Count each line below that has "computer" anywhere in it. Answer with the total alone.

|---|

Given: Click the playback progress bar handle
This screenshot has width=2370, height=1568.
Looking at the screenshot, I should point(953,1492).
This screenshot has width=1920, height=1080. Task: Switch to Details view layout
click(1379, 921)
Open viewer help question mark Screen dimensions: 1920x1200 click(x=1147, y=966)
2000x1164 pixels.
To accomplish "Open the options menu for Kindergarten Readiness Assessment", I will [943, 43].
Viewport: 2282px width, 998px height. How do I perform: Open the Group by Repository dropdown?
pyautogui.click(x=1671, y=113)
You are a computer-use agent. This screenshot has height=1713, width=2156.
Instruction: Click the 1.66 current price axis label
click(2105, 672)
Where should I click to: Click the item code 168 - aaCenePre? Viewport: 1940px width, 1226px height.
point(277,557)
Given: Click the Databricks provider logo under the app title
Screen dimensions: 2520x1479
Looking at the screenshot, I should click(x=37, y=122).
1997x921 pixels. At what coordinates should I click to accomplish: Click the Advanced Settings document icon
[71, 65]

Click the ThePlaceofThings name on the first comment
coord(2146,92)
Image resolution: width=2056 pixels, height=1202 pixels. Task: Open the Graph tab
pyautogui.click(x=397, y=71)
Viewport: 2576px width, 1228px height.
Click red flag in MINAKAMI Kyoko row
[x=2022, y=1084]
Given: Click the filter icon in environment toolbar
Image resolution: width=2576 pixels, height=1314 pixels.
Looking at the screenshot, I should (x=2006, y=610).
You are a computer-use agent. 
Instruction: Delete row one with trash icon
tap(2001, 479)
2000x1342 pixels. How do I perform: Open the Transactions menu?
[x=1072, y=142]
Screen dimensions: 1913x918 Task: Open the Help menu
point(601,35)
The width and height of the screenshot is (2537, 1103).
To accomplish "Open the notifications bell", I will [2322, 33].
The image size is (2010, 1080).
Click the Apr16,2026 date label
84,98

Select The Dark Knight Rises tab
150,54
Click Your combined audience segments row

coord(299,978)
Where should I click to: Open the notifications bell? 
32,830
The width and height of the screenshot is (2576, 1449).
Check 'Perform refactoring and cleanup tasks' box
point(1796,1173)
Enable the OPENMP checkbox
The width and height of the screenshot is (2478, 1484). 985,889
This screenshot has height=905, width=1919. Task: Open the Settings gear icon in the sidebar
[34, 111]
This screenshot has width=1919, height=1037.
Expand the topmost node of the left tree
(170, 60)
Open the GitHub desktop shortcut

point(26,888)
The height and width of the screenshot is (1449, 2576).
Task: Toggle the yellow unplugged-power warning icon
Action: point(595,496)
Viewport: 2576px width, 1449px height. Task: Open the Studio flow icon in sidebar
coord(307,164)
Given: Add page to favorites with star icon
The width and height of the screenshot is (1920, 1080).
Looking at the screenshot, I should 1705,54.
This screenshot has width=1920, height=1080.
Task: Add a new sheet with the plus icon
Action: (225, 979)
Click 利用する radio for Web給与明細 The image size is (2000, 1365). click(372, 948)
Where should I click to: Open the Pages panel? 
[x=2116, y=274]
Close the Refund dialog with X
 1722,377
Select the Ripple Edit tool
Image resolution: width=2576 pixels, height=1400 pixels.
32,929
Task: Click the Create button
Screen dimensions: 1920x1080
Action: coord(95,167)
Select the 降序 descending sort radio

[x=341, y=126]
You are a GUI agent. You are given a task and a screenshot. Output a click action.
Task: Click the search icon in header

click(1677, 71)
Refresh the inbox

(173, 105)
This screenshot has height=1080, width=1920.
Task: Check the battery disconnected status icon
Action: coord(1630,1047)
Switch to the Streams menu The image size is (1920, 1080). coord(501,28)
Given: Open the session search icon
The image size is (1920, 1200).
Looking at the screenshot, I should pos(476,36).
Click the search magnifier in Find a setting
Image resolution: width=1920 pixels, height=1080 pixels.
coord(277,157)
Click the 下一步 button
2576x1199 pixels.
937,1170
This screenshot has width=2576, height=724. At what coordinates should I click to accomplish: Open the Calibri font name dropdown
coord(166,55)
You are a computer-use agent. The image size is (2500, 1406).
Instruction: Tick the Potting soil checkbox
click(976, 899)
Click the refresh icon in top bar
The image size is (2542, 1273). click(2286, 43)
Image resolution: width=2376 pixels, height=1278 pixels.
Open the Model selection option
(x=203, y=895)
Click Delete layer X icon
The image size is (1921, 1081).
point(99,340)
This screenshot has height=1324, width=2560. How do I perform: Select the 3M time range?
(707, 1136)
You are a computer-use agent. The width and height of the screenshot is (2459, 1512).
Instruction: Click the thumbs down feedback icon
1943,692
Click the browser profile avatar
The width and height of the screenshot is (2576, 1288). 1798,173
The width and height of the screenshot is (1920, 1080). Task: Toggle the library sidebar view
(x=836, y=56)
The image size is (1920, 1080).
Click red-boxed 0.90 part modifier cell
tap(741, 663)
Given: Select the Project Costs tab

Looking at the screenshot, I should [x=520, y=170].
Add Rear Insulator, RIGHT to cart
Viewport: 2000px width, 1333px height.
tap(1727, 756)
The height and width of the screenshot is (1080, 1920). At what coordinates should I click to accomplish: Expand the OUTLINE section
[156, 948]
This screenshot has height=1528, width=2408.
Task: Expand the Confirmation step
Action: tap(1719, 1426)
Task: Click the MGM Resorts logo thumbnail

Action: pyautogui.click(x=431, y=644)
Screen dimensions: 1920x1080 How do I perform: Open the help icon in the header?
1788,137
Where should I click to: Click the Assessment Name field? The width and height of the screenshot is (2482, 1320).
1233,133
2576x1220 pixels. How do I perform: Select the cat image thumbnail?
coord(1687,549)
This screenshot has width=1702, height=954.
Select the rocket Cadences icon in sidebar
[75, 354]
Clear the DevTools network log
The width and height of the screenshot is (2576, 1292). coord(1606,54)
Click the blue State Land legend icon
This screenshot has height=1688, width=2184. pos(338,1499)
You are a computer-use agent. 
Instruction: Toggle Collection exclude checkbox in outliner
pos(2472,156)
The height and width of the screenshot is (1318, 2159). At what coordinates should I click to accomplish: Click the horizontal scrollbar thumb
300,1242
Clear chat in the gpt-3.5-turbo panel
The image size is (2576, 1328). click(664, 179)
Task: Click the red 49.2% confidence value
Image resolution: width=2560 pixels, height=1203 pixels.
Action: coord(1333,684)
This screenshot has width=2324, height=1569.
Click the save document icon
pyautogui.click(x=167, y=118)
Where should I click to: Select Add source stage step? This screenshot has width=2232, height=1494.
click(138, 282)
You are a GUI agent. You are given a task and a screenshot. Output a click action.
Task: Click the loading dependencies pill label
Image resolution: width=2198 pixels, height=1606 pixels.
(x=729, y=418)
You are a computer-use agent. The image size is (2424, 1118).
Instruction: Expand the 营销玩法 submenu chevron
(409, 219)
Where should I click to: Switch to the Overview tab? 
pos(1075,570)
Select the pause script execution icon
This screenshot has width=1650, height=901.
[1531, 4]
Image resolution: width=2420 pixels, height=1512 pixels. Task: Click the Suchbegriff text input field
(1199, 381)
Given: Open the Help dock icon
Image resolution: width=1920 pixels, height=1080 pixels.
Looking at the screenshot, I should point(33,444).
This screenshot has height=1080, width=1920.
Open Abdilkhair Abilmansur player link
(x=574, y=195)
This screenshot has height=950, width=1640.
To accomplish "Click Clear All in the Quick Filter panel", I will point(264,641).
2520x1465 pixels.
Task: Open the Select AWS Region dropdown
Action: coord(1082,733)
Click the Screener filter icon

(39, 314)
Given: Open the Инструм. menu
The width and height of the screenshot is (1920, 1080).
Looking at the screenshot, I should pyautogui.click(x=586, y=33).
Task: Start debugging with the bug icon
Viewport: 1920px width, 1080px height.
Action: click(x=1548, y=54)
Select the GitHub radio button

|---|

**COMPLETED EXERCISE**. 6